Begin Text shown

The instance size should align with your data volume and workload intensity. For migrating substantial workloads or high transaction volumes, consider using C6i and R6i instances, which offer additional memory to efficiently handle a large number of transactions and avoid memory pressure during ongoing replications. For such scenarios, we recommend selecting an instance size of 8x.large or higher. It’s important to regularly monitor the CPU and memory usage of your instance, adjusting its size up or down as needed. Opt for engine version 3.5.2 or newer for Db2 compatibility. For production environments, choose a Multi-AZ deployment; a Single-AZ setup may suffice for testing purposes.

For Network type, select either IPv4 or Dual-stack mode.
Choose the appropriate VPC and subnet for your setup.

Choose Create replication instance and allow a few minutes for the instance to become active.

End Text shown
Begin Entries provided

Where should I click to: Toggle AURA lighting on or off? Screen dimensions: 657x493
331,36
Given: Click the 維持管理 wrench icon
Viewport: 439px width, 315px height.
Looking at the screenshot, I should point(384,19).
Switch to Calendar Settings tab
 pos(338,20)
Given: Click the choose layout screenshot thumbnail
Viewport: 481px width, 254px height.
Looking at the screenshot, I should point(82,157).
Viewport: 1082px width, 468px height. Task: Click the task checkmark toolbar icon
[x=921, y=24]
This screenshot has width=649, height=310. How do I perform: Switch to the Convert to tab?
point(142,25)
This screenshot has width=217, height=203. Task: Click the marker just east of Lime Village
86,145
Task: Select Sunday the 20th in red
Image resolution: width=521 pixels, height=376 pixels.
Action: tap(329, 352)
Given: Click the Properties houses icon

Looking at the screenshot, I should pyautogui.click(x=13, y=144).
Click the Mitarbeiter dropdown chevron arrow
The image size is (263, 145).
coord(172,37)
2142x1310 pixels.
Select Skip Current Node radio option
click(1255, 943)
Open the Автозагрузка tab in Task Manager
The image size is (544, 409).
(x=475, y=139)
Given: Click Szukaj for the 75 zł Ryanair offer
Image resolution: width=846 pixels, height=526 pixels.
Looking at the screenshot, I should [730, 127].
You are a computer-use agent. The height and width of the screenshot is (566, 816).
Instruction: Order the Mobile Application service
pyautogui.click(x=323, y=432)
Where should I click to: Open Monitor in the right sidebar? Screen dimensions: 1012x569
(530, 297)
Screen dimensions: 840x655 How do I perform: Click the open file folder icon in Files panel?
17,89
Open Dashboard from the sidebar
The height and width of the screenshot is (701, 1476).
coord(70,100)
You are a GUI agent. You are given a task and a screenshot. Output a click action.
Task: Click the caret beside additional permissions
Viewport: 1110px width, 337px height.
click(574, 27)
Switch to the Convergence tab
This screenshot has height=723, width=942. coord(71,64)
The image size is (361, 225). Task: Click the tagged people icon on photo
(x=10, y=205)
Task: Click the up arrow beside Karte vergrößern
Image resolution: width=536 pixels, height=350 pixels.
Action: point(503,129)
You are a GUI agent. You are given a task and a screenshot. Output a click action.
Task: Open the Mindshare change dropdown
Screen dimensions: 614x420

End Entries provided

**What to do:**
Copy out the full text on sizing and creating a replication instance, word for word. The records have no role here.

**Result of the task:**
The instance size should align with your data volume and workload intensity. For migrating substantial workloads or high transaction volumes, consider using C6i and R6i instances, which offer additional memory to efficiently handle a large number of transactions and avoid memory pressure during ongoing replications. For such scenarios, we recommend selecting an instance size of 8x.large or higher. It’s important to regularly monitor the CPU and memory usage of your instance, adjusting its size up or down as needed. Opt for engine version 3.5.2 or newer for Db2 compatibility. For production environments, choose a Multi-AZ deployment; a Single-AZ setup may suffice for testing purposes.

For Network type, select either IPv4 or Dual-stack mode.
Choose the appropriate VPC and subnet for your setup.

Choose Create replication instance and allow a few minutes for the instance to become active.